- **WHAT IS BEING ASKED**
Output all entries verbatim, dropping pictures.

_ _ _

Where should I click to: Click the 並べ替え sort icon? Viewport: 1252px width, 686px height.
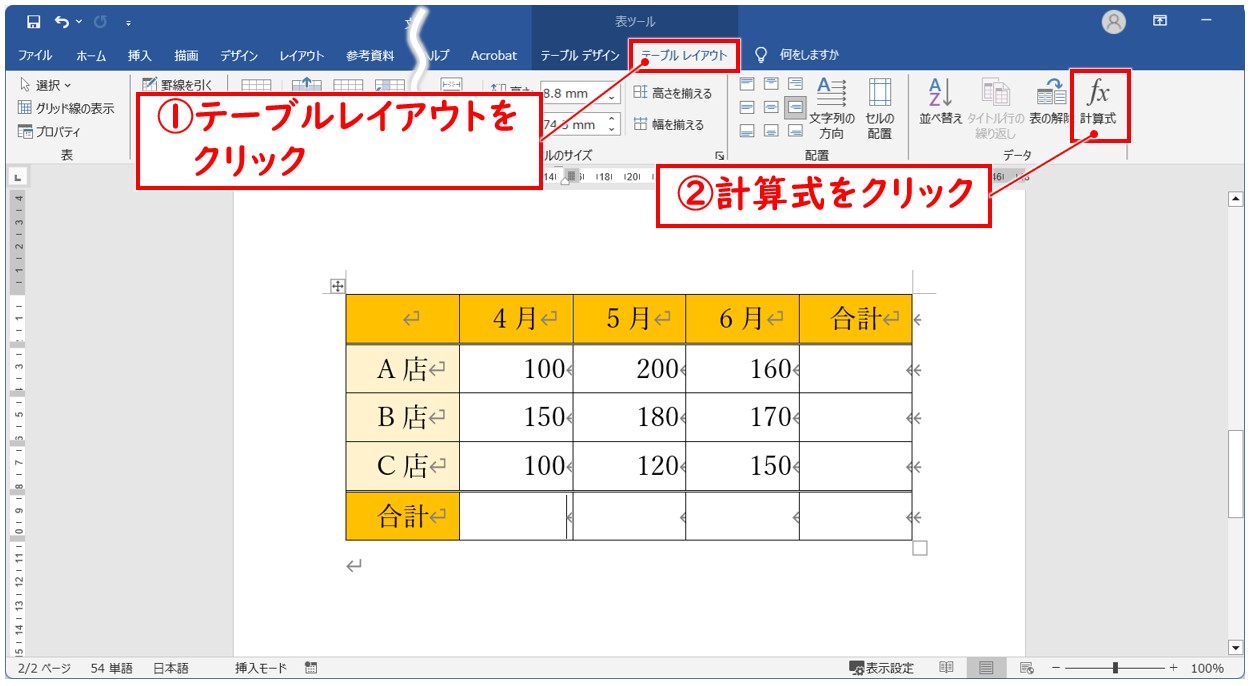pyautogui.click(x=940, y=102)
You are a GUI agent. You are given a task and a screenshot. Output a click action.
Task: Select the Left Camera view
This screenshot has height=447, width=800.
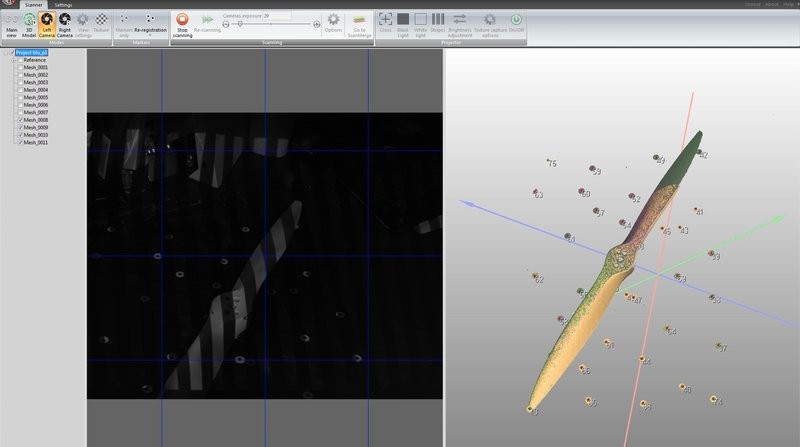tap(47, 24)
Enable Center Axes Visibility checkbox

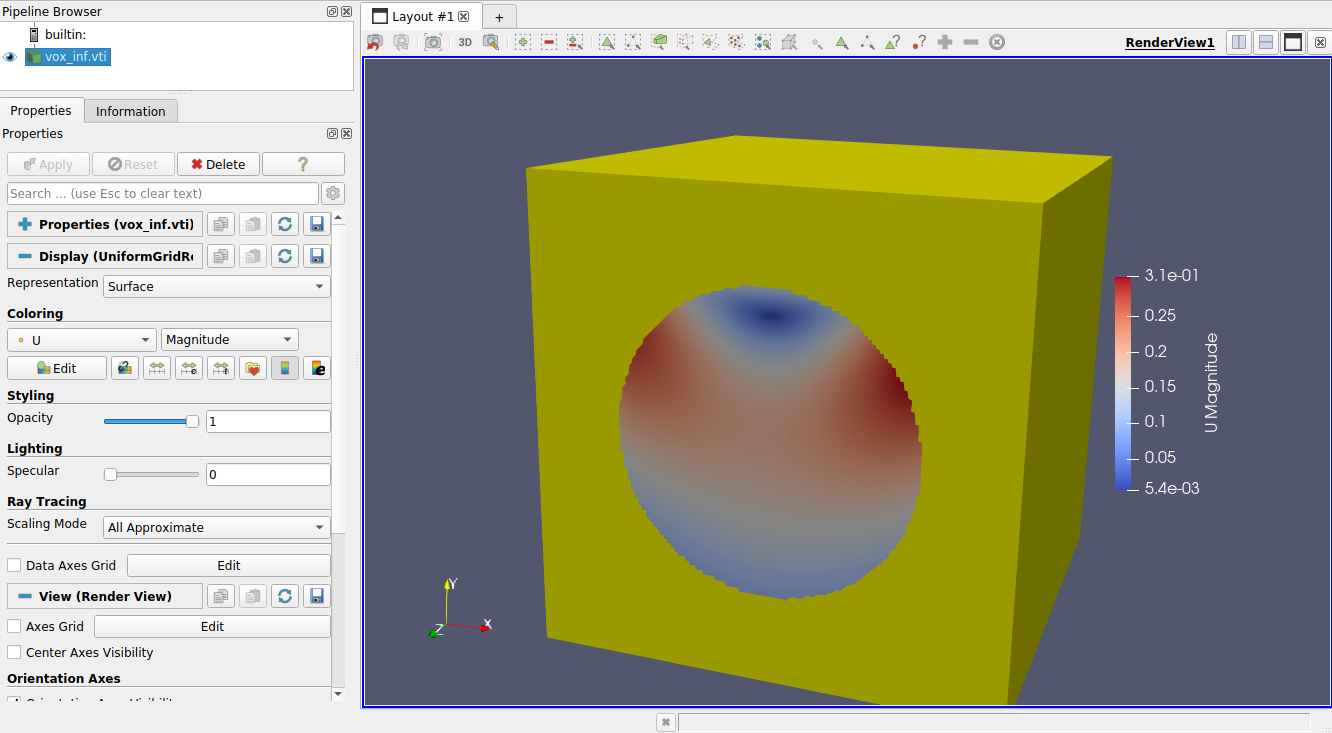14,653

_ _ _

- **SOLUTION TO THIS TASK**
Where should I click to: Click the 並べ替え sort icon? Viewport: 1252px width, 686px height.
pyautogui.click(x=940, y=102)
You are a GUI agent. You are given a task and a screenshot. Output a click action.
Task: Select the Left Camera view
This screenshot has height=447, width=800.
tap(47, 24)
Enable Center Axes Visibility checkbox

14,653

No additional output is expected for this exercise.